▶ [Required action] The required output is an exact copy of the lines from the one containing "Instruction: Check Linienstärk." through the end of the entries below, with pictures removed.

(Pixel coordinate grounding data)
□ □ □ □
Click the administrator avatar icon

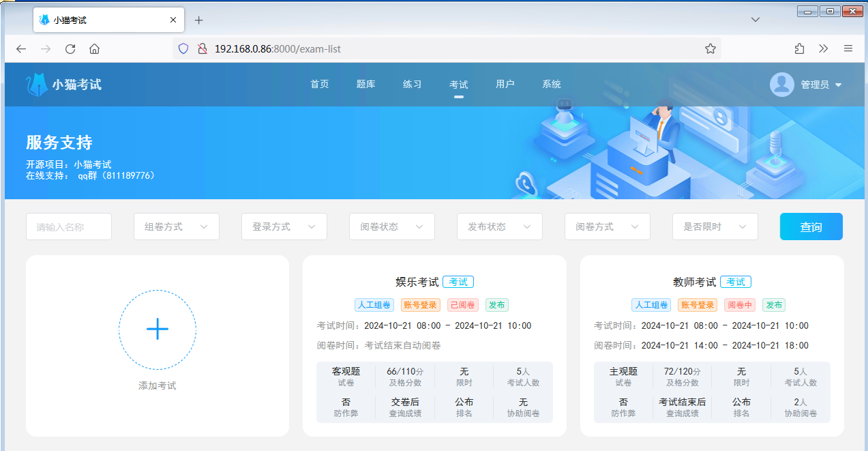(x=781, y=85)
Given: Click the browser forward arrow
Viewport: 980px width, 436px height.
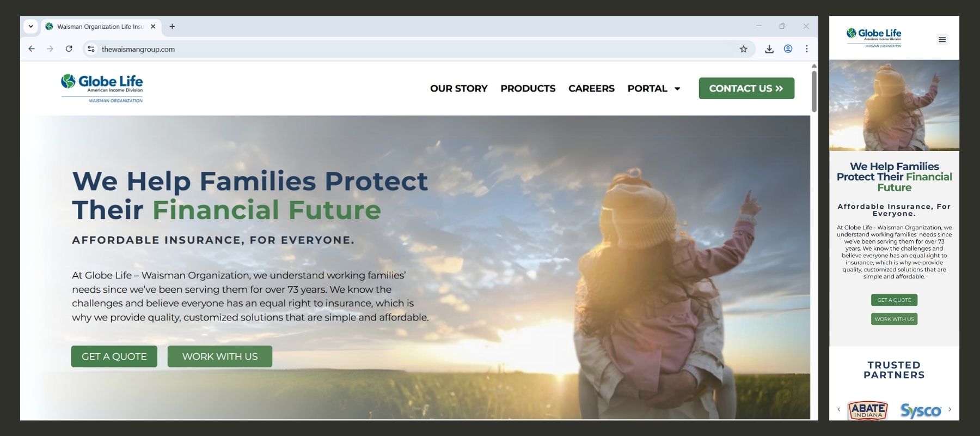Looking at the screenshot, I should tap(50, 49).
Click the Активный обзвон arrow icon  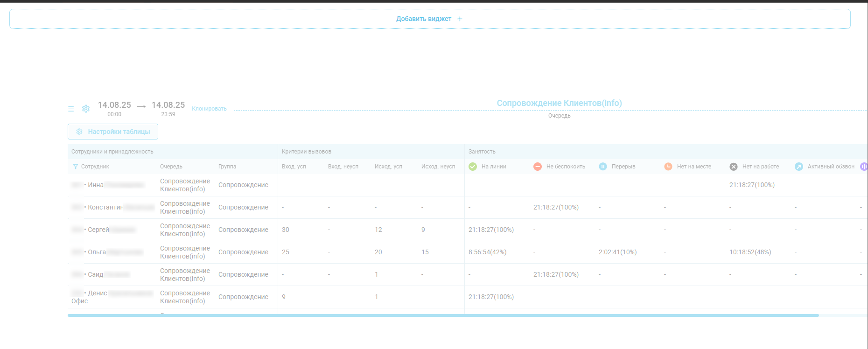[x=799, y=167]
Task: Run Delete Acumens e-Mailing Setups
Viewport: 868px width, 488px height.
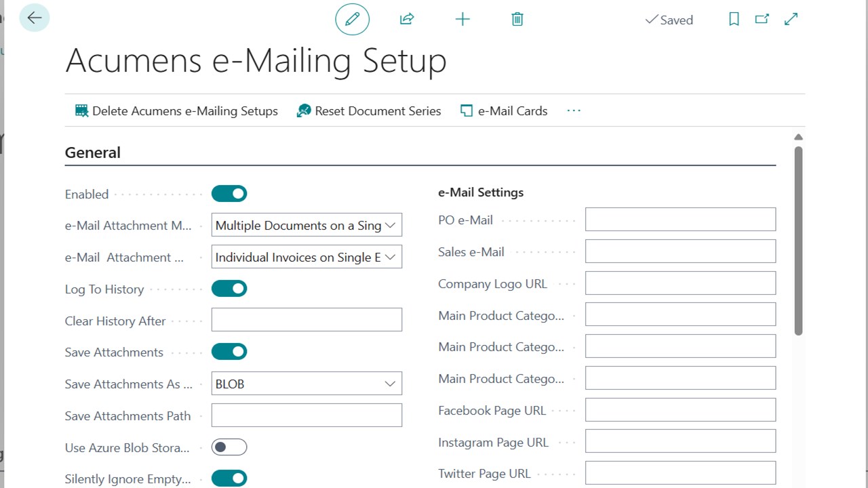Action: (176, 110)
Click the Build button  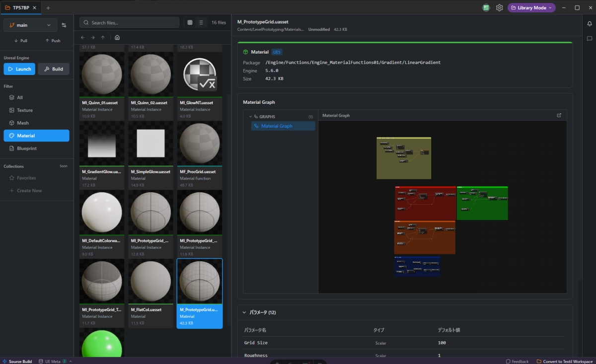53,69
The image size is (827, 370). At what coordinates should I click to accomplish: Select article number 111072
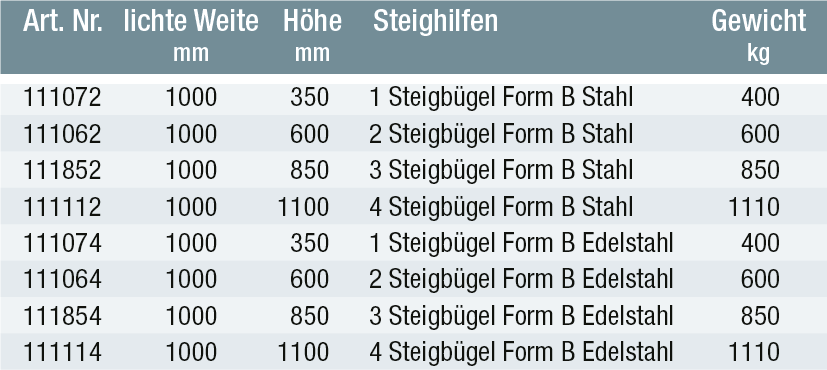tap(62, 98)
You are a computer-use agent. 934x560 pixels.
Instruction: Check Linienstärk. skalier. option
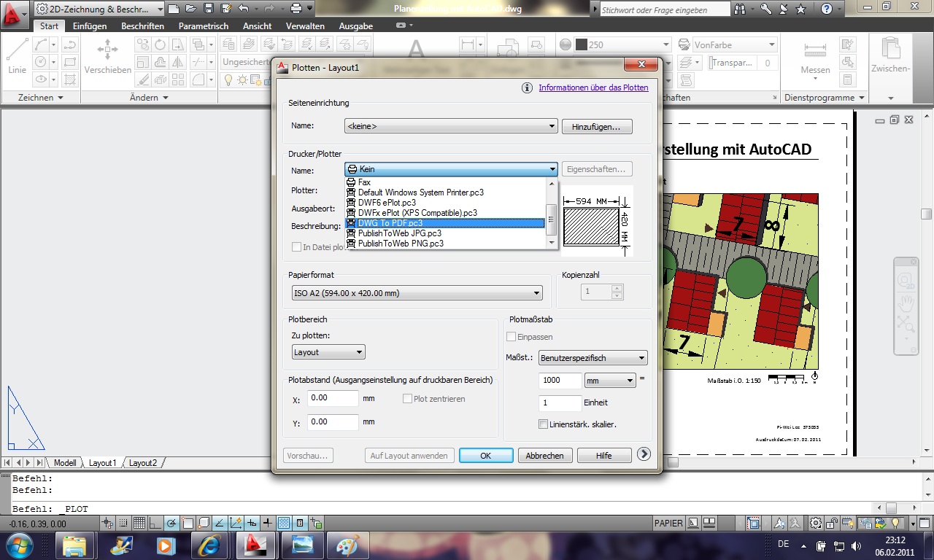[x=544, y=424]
□ □ □ □
▶ [Answer to this task]
Instruction: Check Linienstärk. skalier. option
[x=544, y=424]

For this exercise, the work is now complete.